= Jim Dunbar =

American radio director and anchor (1929–2019)

Jim Dunbar (October 9, 1929 – April 22, 2019) was an American radio program director, talk show host and news anchor. Dunbar was associated with KGO Radio in San Francisco for 37 years. According to radio historian Ben Fong-Torres, "He changed the Bay Area radio landscape by helping turn KGO from an also-ran into the greatest powerhouse on the dial, with a 30-year run at the top of the ratings."

==Career==
Born in Dearborn, Michigan, Dunbar was a graduate of the Fordson High School class of 1947, and then attended Michigan State University, where he worked at the campus radio station as a play-by-play announcer for basketball games. He then served in the Army for two years, working at the radio station for Fort Riley, Kansas.

He later worked as a rock DJ at WXYZ in Detroit, WDSU in New Orleans (where he was also station manager), and WLS (AM) in Chicago before moving west to work for KGO in 1963. Dunbar worked at ABC-owned-and-operated KGO for the next 37 years, retiring in 2000. In addition to his radio work, he also hosted the popular AM San Francisco morning talk program on KGO-TV (Channel 7) for many years, beginning in 1965.

In 1969, a man called San Francisco police, identifying himself as the serial killer known as The Zodiac, and agreed to call Dunbar during AM San Franciscos live broadcast if either attorney Melvin Belli or attorney F. Lee Bailey were present on air.
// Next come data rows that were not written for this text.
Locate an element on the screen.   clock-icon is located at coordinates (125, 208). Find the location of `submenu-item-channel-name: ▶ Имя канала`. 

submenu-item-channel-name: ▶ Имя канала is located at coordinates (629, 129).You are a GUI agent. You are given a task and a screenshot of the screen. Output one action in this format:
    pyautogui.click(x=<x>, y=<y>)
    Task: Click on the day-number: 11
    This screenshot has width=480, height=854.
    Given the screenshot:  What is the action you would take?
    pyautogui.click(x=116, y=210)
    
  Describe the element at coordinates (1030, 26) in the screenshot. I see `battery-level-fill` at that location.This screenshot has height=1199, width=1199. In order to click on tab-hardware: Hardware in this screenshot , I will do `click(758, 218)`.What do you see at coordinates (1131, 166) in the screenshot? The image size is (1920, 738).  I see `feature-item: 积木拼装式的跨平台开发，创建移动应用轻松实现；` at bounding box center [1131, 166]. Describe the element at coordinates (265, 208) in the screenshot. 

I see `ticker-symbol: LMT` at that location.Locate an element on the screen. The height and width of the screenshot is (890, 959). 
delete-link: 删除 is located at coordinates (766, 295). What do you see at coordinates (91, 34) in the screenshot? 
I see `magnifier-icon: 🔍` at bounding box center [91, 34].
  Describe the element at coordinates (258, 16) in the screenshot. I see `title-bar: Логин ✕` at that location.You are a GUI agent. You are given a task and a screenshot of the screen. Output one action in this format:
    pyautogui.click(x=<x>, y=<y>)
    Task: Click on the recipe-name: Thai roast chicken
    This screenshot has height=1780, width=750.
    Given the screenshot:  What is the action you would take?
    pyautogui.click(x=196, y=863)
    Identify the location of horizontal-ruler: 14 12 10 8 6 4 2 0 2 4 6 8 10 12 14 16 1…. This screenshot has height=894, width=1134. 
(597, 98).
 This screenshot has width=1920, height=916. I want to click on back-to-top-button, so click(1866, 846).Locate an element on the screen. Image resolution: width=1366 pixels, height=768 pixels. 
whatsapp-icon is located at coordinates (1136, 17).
The police contacted Belli and Dunbar to arrange this in the hopes of capturing the individual. The suspect called as promised, spoke a few words, and then hung up, repeating this activity 54 times over the next two hours. The caller was later identified as a mental patient named Eric Weill, who called from Napa State Hospital. Police quickly ruled Weill out as the Zodiac. However, Belli received a letter from the actual Zodiac later that same year.

In 1973, a gunman entered the KGO studio and fired at Dunbar while he was on the air; bulletproof glass stopped the bullet, but the gunman subsequently killed a station employee and then himself.

==Honors==
He was elected to the National Radio Hall of Fame in 1999, and to the Bay Area Radio Hall of Fame (Class 2006) in 2006 as a member of the first class to be inducted.

==Personal life and death==
Dunbar was married to Beth Monroe, whom he met in New Orleans; they had a son and a daughter.

On April 22, 2019, Dunbar died peacefully due to old age, according to his daughter.

==Portrayals==
Dunbar is portrayed by actor Tom Verica in the 2007 film Zodiac, in a scene recreating the call to AM San Francisco by the person claiming to be the Zodiac Killer.